Like I had accidentally built something that fit.
Stay with me. I’ll explain.
At that moment, I realised how much of my life has been shaped by translation.
Not just of words, but of worldviews.
French is my first language, the one I think in when I’m serious.
Arabic comes next: the language of street smarts and emotional outbursts.
English settled in quietly but firmly, courtesy of schools and unis, Friends reruns, and eventually, my entire career.
So now, I toggle between them constantly (nothing fancy, it’s just standard Lebanese behaviour).
We can hear a sentence in English and instantly know why it won’t land in Arabic.
We can read something in French and feel when it needs a complete rewrite to stop sounding like it was chewed up and spat out by an algorithm.
For a while, I assumed all that switching made me a bit scattered (probably because I grew up being called messy, mostly for things like my room or having too many notebooks open at once).
But looking back, there was always a system underneath.
A kind of logic that didn’t look tidy, but worked.
That moment at my desk?
It made me realise that this multi-layered, cross-wired brain of mine wasn’t something to streamline.
It was the reason everything clicked.
Who are we trying to be?
The world loves a good box.
Where are you from?
What do you do?
Are you more of a café-working creative or a PTA-scheduling realist?
Pick one. Bonus points if it fits in an Instagram bio.
But I’ve never been just one thing.
I grew up with French grammar rules in my head, Arabic in one ear, a sprinkle of random Greek words in the other, and a steady stream of American TV shaping my sarcasm.
I memorised Molière by day and watched Sister, Sister by night.
I lived in Lebanon, took yearly family trips abroad, and now I’m raising a child in East London, where school drop-offs are basically the UN General Assembly.
I think in subtitles. Sometimes I dream in three languages at once.

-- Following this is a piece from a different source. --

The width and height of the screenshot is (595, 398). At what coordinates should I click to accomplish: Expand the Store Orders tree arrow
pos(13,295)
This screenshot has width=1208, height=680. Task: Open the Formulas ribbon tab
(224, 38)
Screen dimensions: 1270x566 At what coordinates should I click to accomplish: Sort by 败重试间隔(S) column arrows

It’s chaotic. It’s useful. It’s mine.
Micro-communities, Macro brain
Over the years, I’ve floated through different communities. The micro kind that shapes you in quiet but lasting ways. Frenchies in Lebanon. Arabic-only offices in Beirut. International student life in the UK. My Greek university boyfriend’s family. Expats. Freelancers. Single mums. Women rebuilding. People reinventing. People winging it, successfully or not.
In every one, I’ve been slightly in, slightly out.

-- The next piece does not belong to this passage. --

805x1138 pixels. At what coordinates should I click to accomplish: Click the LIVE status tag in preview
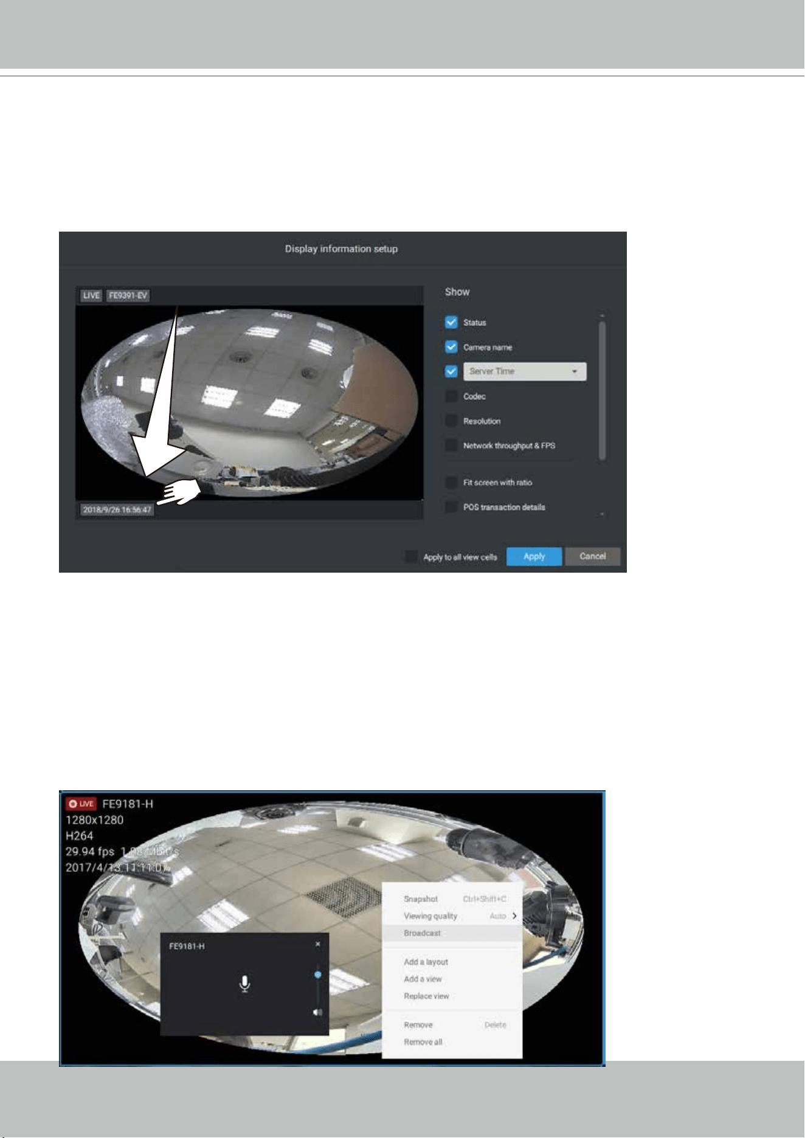point(91,295)
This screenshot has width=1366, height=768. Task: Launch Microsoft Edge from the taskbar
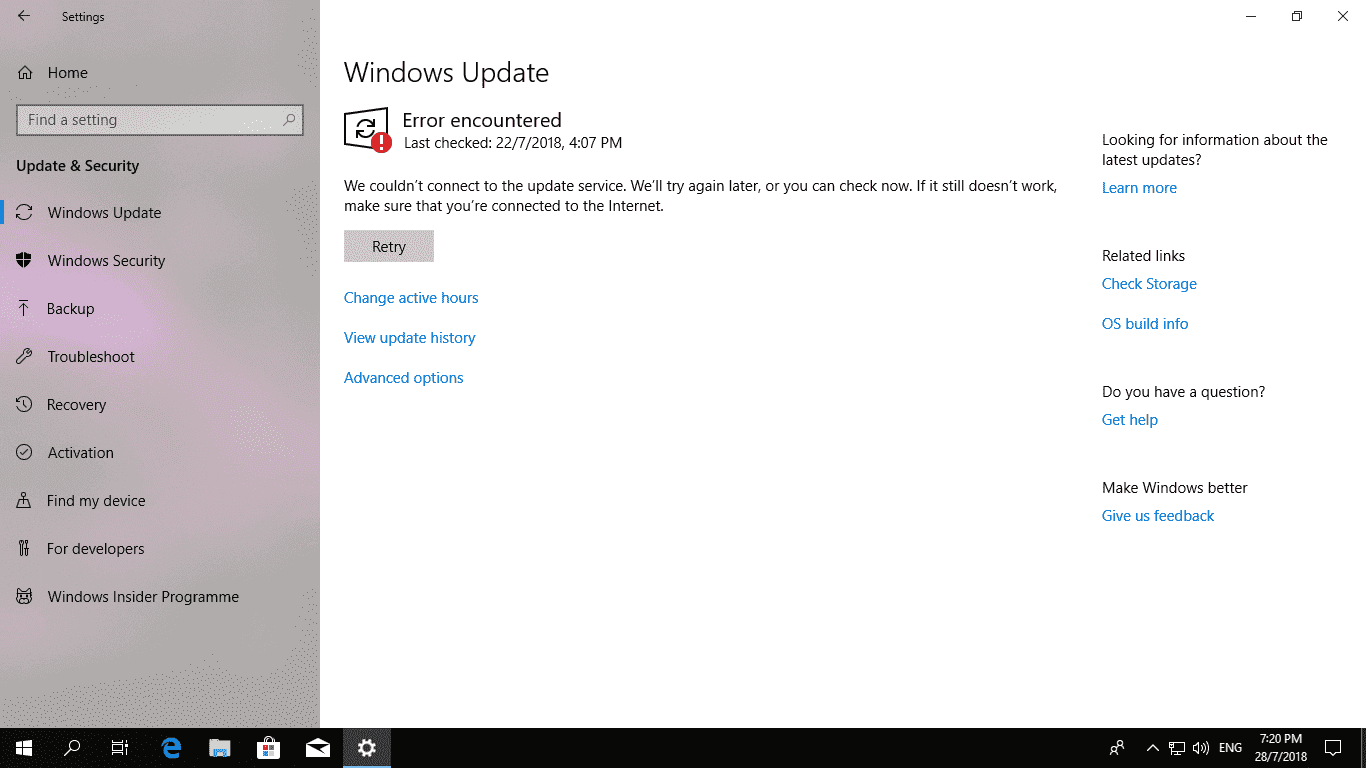click(x=170, y=747)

Always one foot in, one foot observing.
Fluent enough to belong. Foreign enough to notice.
And even when you feel clear, the world doesn’t always get the memo.

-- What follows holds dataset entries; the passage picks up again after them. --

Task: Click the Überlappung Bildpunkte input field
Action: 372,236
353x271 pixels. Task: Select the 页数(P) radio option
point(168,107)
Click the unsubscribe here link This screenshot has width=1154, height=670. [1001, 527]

Last month in Beirut, I was at a family gathering. My cousin (love him btw) told a story about a man who married a woman with two kids. He framed it like a noble sacrifice. One of those “well done, mate” but also “why’d he have to go and do that” stories.
Except… that’s me.
So when people turn your actual life into a cautionary tale or a charity project, it’s… interesting.
Even when it’s not meant to be.
We do this all the time.
We turn people into hypotheticals.
It’s easier than updating what we consider normal.
But the real blocker? That sneaky inner voice.
Honestly? The biggest blocker isn’t what people say.
It’s the quiet thoughts we carry.
The ones that say:
“You’re too much.”
“You take up space.”
“Make it easier for people to understand you.”
“Shrink a little, just in case.”
We edit ourselves before anyone else even opens their mouth.
That mid-project moment (the “alignment”) didn’t come from trying harder.
It came from not trying at all. From being so completely myself, there was nothing to explain. No polishing. No performing. Just me, doing my thing on a table that might’ve once hosted someone’s Sunday roast.
Stop fitting in. Start fitting you.
I’ve spent years trying to fit into boxes that never considered someone like me. Now? I’m building my own format. It’s messy, layered, multilingual, and probably not what’s expected. But it fits.
Because when you’re not fully from here or there, you don’t need to choose a side. You just need to make a space that feels like yours.
And maybe that’s what belonging actually is:
Not finally being understood by everyone, but just no longer needing to explain yourself to yourself.